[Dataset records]
<<<<
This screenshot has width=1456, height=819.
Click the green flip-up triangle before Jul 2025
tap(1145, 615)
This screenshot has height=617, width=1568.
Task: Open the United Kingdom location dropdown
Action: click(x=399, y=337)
>>>>
Exercise requirements: Type the records again in full, matching them exactly.

Answer to this exercise:
This screenshot has width=1456, height=819.
Click the green flip-up triangle before Jul 2025
tap(1145, 615)
This screenshot has height=617, width=1568.
Task: Open the United Kingdom location dropdown
Action: click(x=399, y=337)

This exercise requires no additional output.